It is widely known that the provision and availability of safe, affordable housing has massive benefits for a vibrant and healthy community.
Not only does it improve the ability of people to participate in education and employment, but it has also been proven to generally support their health and well-being. But not everyone in our society enjoys the luxury of safe and affordable housing.
“Housing, affordability and location are integral to enabling population growth, and labour mobility, supporting improvements in participation rates and improving productivity. The housing and construction industries are also key drivers of economic activity, and associated jobs growth. Adequate housing is also a basic necessity and human right which impacts on education, health and employment outcomes, as well as the overall well-being of the population. Having a private place to be which is decent and over which we have some real control is fundamental to the well-being of every one of us as individuals and communities. In this sense, affordable housing is both vital economic and social infrastructure” – Australian Council of Social Service 2014
Vulnerability has many faces, and can be the consequence of unemployment, youth, old age, homelessness, disability, mental health, domestic violence, substance addiction, as well as our indigenous and immigrant communities. As our populations grow and cities become more crowded, the pressure on government to provide safe and affordable public housing is increasingly immense.
In years gone by – and to a large extent still today – the provision of social housing has been largely driven by political intent and kicking short term goals. While state and territory governments take a leading role in funding social housing, the federal government’s National Affordable Housing Agreement (NAHA) has provided a somewhat more national approach since 2009. But combined with funding constraints, there exists an ever-increasing need with demand still far exceeding supply and a plethora of poor quality outcomes.

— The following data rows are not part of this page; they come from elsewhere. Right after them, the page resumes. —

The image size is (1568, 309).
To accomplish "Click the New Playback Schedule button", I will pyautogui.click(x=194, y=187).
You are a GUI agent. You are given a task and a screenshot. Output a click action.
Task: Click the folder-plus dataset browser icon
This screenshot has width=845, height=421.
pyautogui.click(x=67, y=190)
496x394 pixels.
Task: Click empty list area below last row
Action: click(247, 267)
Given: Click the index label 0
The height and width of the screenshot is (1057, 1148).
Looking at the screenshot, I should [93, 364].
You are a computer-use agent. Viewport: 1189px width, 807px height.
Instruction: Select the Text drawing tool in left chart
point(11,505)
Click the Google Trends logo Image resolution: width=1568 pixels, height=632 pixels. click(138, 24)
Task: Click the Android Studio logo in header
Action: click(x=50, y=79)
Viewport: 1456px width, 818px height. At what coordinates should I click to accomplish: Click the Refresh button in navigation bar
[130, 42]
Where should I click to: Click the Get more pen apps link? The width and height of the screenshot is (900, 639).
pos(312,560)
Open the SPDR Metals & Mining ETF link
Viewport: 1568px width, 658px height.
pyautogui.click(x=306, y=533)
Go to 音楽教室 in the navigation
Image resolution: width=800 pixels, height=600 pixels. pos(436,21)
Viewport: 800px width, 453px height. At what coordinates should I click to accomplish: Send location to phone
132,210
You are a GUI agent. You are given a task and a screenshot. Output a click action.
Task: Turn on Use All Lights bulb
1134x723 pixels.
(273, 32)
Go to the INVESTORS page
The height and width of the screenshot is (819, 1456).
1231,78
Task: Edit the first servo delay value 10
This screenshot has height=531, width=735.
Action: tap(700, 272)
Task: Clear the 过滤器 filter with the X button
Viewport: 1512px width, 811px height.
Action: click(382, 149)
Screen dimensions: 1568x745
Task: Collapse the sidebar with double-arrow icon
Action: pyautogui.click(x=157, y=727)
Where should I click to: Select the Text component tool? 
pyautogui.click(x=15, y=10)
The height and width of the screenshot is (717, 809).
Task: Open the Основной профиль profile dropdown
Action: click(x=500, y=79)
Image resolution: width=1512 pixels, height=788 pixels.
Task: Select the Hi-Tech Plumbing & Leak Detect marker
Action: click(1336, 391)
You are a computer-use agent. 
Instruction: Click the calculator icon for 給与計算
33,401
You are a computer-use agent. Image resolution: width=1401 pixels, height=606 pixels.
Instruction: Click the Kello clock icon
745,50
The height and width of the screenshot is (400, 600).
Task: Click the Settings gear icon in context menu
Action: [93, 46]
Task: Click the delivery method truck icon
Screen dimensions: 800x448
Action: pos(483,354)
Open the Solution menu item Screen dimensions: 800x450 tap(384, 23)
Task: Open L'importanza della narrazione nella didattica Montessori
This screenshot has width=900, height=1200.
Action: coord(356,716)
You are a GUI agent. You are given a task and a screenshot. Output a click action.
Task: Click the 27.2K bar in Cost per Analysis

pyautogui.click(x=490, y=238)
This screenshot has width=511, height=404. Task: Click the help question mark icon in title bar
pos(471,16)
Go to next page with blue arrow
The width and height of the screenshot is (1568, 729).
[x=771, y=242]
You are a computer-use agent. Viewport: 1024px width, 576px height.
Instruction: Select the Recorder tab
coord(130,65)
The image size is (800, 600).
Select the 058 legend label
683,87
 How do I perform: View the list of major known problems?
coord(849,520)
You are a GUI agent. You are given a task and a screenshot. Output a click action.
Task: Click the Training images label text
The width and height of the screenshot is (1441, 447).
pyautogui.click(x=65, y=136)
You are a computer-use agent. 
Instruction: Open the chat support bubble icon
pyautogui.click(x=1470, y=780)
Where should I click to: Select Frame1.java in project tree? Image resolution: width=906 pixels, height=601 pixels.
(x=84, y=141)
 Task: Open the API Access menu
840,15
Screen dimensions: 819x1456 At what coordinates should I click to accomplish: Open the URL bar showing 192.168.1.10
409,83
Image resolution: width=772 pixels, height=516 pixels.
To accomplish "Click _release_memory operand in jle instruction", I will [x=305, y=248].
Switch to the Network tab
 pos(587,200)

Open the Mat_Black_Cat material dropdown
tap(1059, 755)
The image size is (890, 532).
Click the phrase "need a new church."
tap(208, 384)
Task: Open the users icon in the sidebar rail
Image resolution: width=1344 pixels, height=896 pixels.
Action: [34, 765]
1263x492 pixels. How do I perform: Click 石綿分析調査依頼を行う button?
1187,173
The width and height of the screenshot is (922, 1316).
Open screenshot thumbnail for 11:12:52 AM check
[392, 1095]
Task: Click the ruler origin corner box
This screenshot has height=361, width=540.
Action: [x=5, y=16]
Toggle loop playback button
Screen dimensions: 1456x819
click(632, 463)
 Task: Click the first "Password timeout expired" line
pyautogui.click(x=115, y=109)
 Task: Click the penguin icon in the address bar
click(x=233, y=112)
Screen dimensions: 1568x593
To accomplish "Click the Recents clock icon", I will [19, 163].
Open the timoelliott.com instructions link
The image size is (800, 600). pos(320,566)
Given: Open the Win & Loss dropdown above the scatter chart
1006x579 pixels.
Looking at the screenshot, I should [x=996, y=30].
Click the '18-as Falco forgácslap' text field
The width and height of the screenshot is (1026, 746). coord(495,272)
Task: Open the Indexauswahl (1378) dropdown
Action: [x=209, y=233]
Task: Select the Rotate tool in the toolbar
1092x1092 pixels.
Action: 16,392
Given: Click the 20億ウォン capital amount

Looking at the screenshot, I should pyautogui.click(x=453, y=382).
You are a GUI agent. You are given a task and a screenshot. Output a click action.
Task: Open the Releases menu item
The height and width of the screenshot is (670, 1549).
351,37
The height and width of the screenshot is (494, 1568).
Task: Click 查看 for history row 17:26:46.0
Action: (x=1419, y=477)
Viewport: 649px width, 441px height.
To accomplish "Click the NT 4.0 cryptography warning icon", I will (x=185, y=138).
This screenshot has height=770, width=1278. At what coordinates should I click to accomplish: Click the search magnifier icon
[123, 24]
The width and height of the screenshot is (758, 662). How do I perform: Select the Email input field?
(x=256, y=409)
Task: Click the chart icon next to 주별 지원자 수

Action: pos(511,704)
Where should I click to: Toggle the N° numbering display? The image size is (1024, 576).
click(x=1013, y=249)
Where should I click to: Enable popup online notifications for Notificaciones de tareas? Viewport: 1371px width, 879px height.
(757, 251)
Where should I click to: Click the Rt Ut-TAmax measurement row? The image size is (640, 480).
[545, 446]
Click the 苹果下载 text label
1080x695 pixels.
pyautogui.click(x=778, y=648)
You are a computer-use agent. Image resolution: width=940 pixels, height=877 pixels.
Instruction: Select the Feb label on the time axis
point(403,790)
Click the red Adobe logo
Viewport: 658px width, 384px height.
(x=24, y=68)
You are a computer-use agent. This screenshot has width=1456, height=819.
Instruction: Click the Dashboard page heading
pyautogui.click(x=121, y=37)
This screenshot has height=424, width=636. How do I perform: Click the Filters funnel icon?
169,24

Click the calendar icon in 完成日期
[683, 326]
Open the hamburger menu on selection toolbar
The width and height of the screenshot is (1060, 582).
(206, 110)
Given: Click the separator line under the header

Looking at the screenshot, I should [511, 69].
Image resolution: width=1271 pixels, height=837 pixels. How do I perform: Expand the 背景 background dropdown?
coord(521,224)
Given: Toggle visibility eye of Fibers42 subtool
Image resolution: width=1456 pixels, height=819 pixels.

Governments have predominantly focussed on affordability and reducing the short-term capital investment in housing. Second to that, consideration of social housing environmental performance – as with housing generally to some extent – has been largely confined to water and energy efficiency. Consideration of more far-reaching sustainability targets, like embracing the benefits of off-site manufacture such as high quality, minimal waste and fast construction, as well as focusing on high thermal efficiency, low life cycle impact, and long lasting, durable structures, have been minimal.
If social housing is to be properly sustainable, it must address the needs of society, the economy and the environment. This is a concept that in most cases has neither been properly understood, nor delivered. There’s a big downside of providing affordable social housing that is not sustainable in the long term. What follows is a society whose housing needs are mismatched with a supply of poorly designed, sometimes poorly located, low quality housing, with its tenants bearing the burden of increased running and maintenance costs, and ultimately, premature failure.
While some short-term goals may have been achieved, the result is a higher long-term capital investment in housing. Both current and future communities have and are being short-changed.
The provision of sustainable social housing needs to be more than just about affordability. Investment must be viewed as a long-term investment rather than a short-term bandaid. The real needs of the community and the economy – as well as the environment – need to be right up there on the agenda.
That means that social housing structures must be designed to be adaptable to meet the needs of all of the vulnerable people in our community. Its construction needs to be fast and safe, using local and recycled materials and supporting local businesses (not built using imported product), with minimal disruption to the surrounding community and generating minimal waste.
It must deliver high quality, long lasting and durable results that are fire safe, rodent proof and flood proof. It should offer security to occupants, as well as good thermal and acoustic performance to minimise operational costs. And it must not emit fumes if it burns. Most importantly, it must stand the test of time and be relatively maintenance free.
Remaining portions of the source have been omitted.